Exercise instructions
Across all the entries, how many lines hold "screenshot"? Answer with that number and nothing else.

Recorded information
┌──

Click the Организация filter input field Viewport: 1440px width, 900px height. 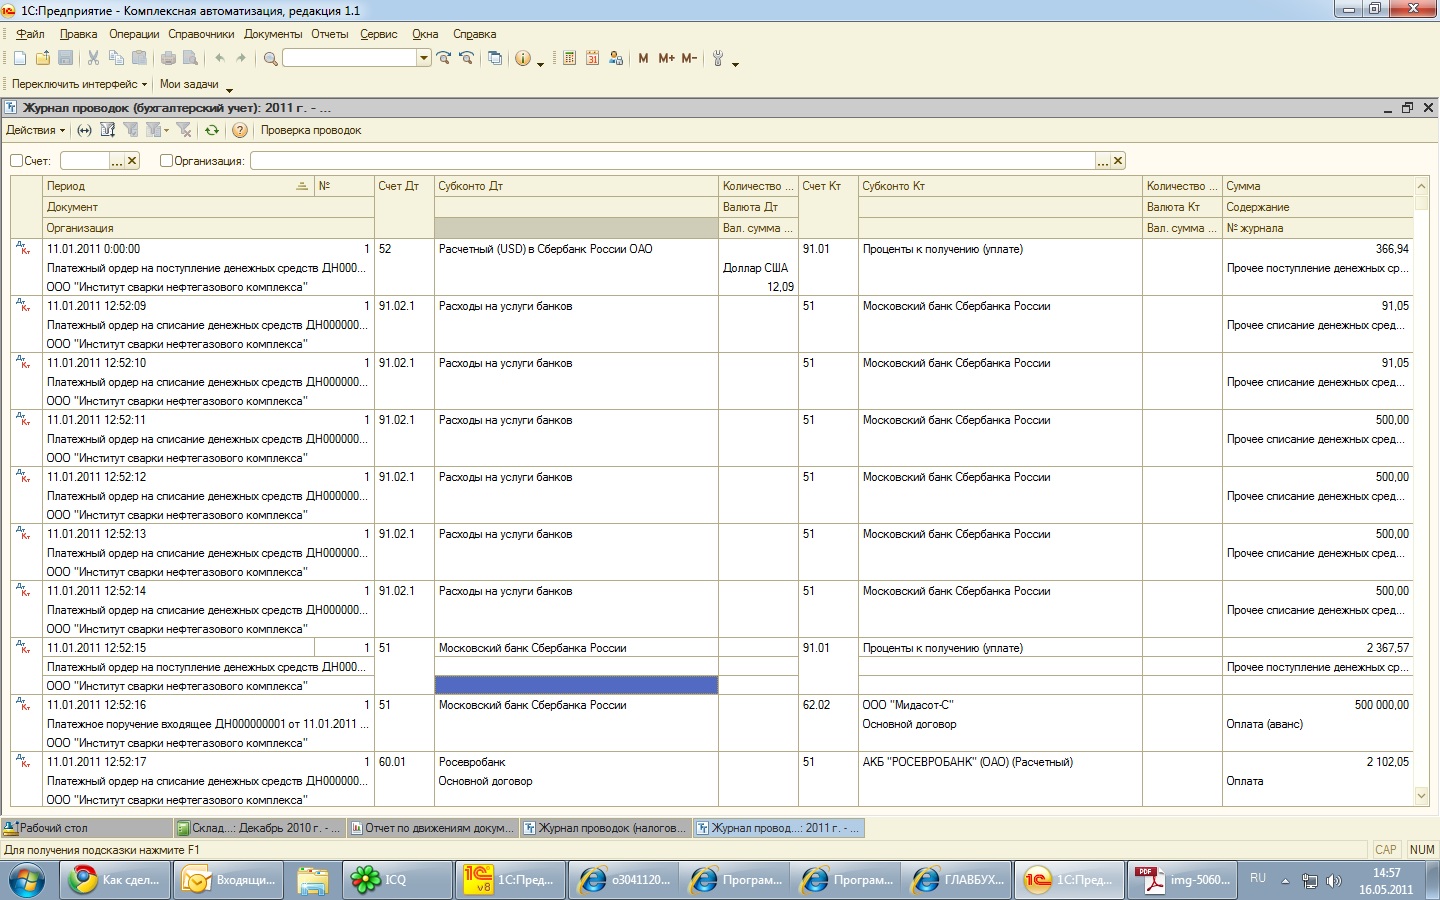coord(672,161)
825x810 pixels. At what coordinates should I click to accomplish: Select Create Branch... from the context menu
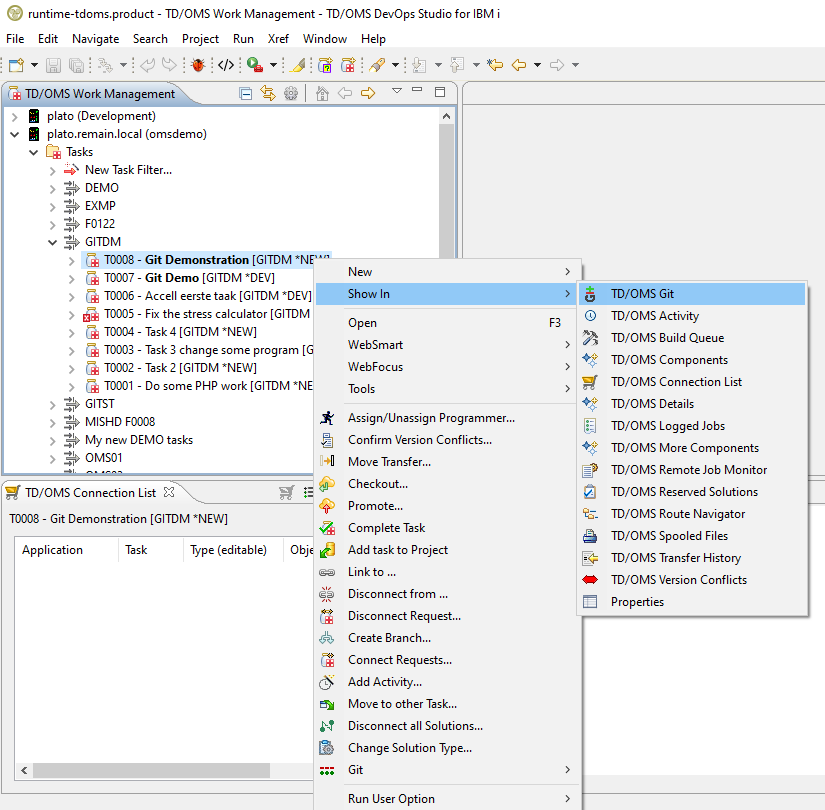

└──
┌──

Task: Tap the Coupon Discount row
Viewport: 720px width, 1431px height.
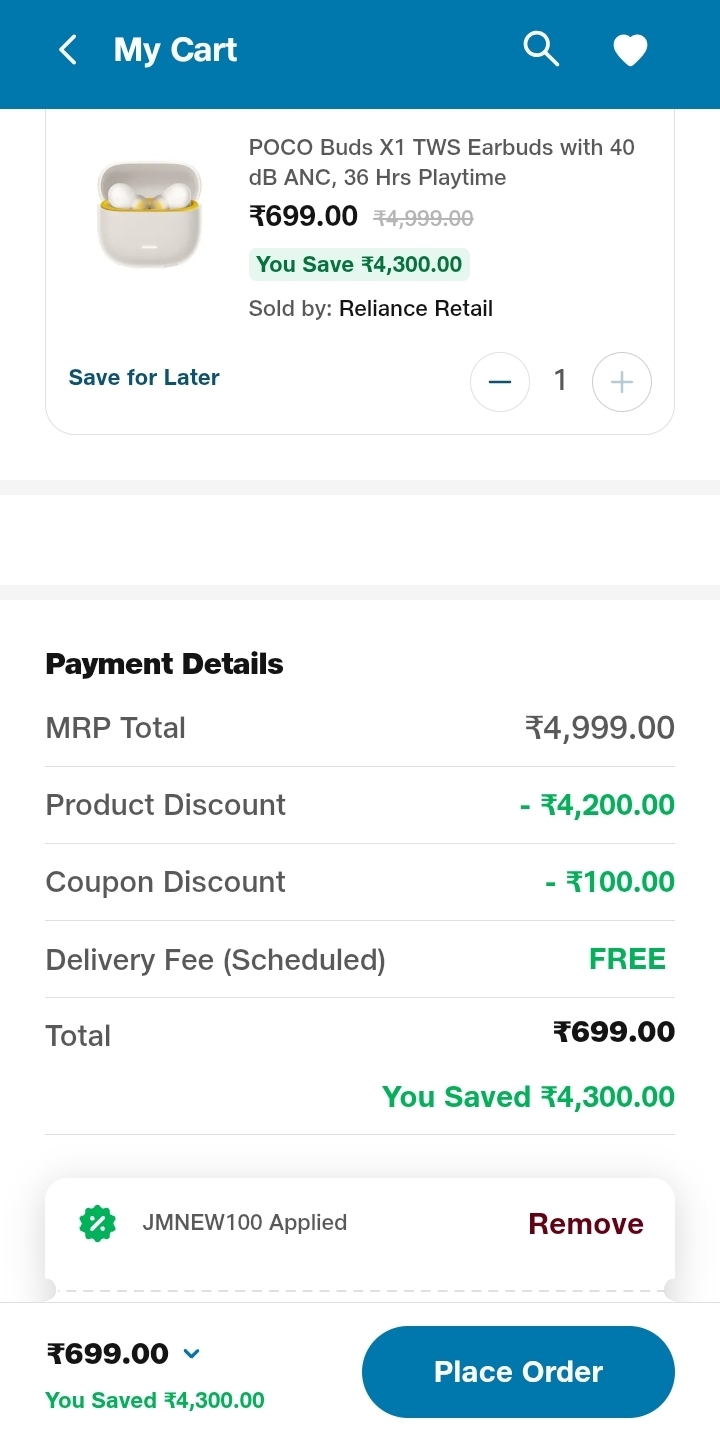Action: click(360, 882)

└──
┌──

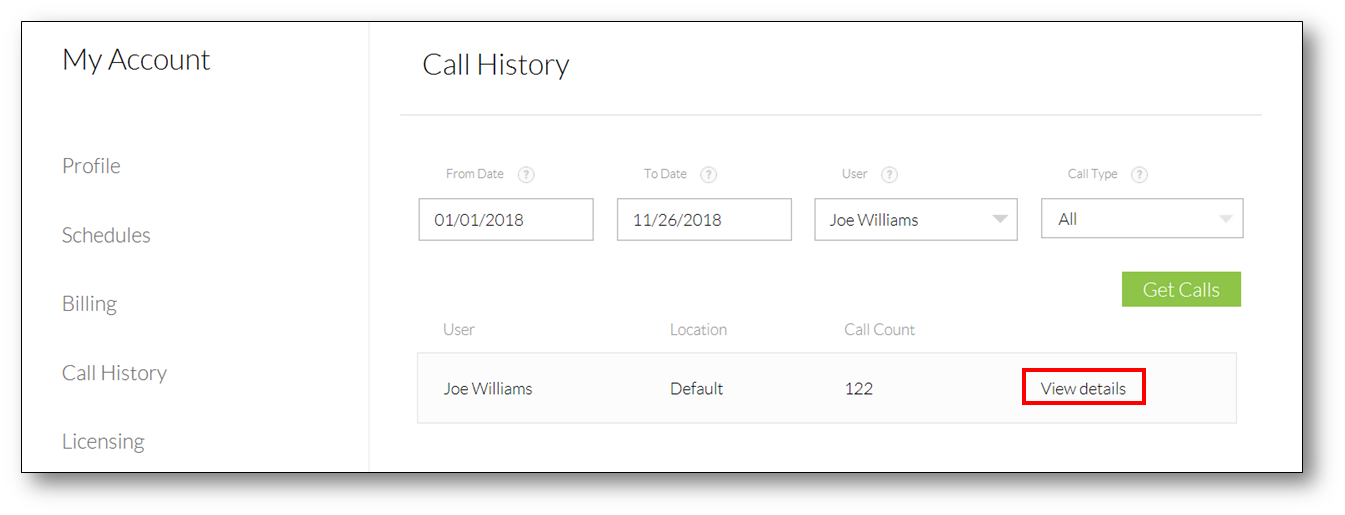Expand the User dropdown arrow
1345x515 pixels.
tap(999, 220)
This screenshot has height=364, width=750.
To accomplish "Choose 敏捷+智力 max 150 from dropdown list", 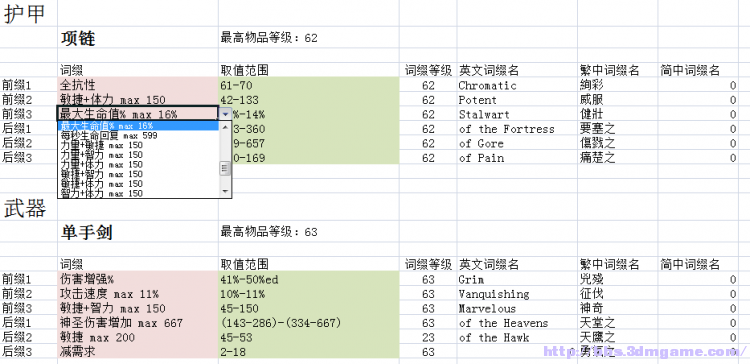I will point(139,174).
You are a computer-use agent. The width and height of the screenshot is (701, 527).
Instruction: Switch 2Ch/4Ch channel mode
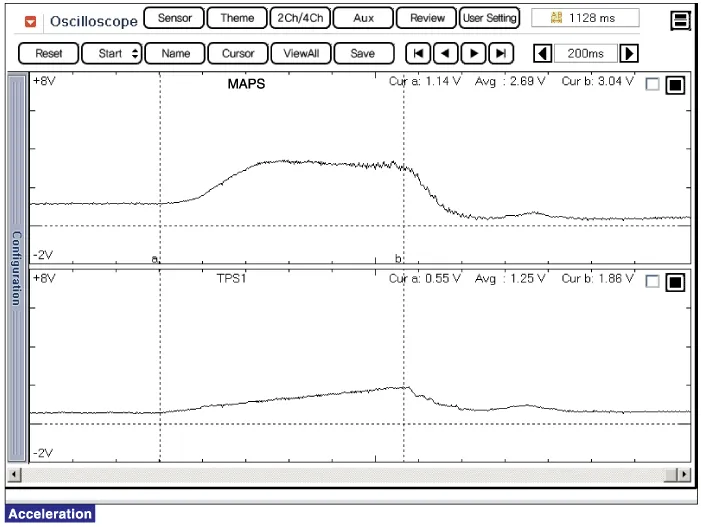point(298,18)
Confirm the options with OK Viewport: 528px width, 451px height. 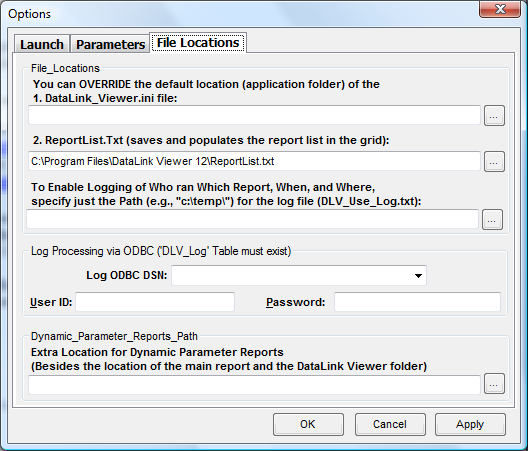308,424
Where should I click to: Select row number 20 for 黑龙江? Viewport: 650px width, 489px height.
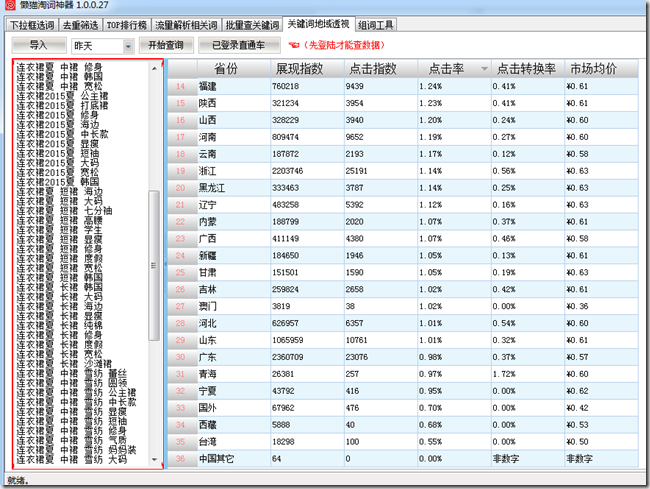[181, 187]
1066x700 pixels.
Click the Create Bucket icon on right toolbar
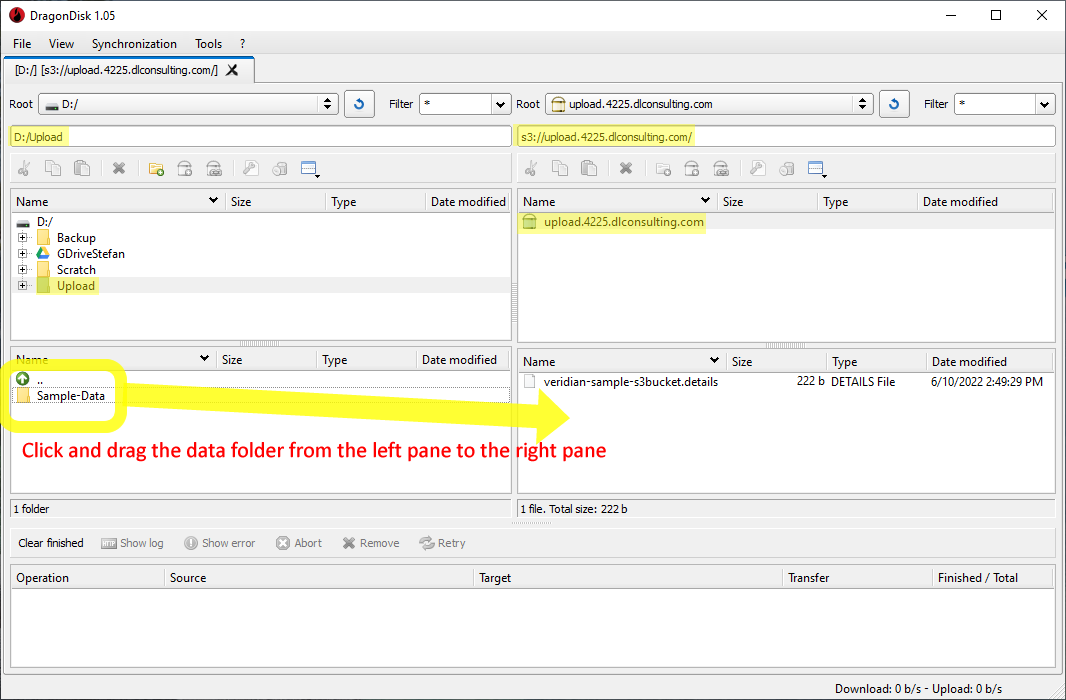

└──

Answer to this problem
2